Deane Osterman, director of natural resources for the Kalispel Tribe of Indians, said he expected the utility district’s appeal. The Box Canyon Dam reservoir occupies almost 500 acres of the Kalispel Indian Reservation. Osterman said he’d rather see the money spent over the last 10 years on consultants and attorneys used to address some of the environmental impacts of the dam.
“We could have moved forward years ago and been implementing mitigation measures,” Osterman said. “All it does it delay the time when that implementation is going to come due.”
The utility district wrote in a motion filed Friday with FERC that the fish passageway and other conditions could irreparably harm the district’s ratepayers.
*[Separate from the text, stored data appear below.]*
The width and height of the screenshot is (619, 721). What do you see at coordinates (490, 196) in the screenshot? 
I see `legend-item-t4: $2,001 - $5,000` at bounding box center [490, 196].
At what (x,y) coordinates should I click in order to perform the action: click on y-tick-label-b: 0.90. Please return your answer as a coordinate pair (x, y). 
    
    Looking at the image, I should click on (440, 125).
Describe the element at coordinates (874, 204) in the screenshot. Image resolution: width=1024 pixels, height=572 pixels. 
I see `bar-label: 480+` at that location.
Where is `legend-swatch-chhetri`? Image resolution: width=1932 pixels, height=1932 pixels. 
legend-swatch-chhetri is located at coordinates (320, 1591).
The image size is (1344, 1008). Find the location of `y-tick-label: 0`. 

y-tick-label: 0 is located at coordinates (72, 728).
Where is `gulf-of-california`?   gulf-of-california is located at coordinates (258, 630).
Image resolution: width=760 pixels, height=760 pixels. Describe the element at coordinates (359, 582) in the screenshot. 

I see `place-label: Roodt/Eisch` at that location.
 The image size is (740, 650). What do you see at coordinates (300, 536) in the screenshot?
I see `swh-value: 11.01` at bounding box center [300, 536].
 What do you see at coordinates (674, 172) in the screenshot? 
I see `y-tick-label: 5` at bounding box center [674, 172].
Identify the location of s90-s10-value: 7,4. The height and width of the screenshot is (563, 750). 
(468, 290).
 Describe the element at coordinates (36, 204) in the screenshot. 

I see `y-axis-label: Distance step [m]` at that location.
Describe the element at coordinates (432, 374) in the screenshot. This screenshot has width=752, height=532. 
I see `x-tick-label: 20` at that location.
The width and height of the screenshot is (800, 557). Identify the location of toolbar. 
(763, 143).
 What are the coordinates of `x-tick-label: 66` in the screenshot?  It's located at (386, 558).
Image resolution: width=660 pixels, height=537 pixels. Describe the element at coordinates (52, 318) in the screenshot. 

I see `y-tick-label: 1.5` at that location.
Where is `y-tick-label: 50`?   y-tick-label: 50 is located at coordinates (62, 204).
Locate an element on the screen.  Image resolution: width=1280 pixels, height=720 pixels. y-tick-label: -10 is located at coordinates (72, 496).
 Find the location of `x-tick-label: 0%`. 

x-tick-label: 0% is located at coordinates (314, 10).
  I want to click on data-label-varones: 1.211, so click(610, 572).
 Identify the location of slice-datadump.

“The District is not a large utility with millions or even hundreds of thousands of customers,” the district wrote in its motion for an emergency stay of certain licensing conditions. “Rather … the very viability of the county’s largest private employer, Ponderay Newsprint Company, is at risk, and should it close, all costs of relicensing will be directly passed on to the district’s remaining 7,000 customers with devastating economic consequences.”
If the company closed as a result of rate increases, the document continues, remaining customers likely would see rates rise by over 350 percent. The county could lose 671 jobs by 2010, nearly 15 percent of its total employment, the motion predicts. And personal income could fall by nearly $50 million, or over 13 percent, it said.
“These losses would be extremely difficult, if not impossible, for the Pend Oreille County economy to absorb because the county is already burdened by high unemployment, high poverty and low per capita income,” the motion said.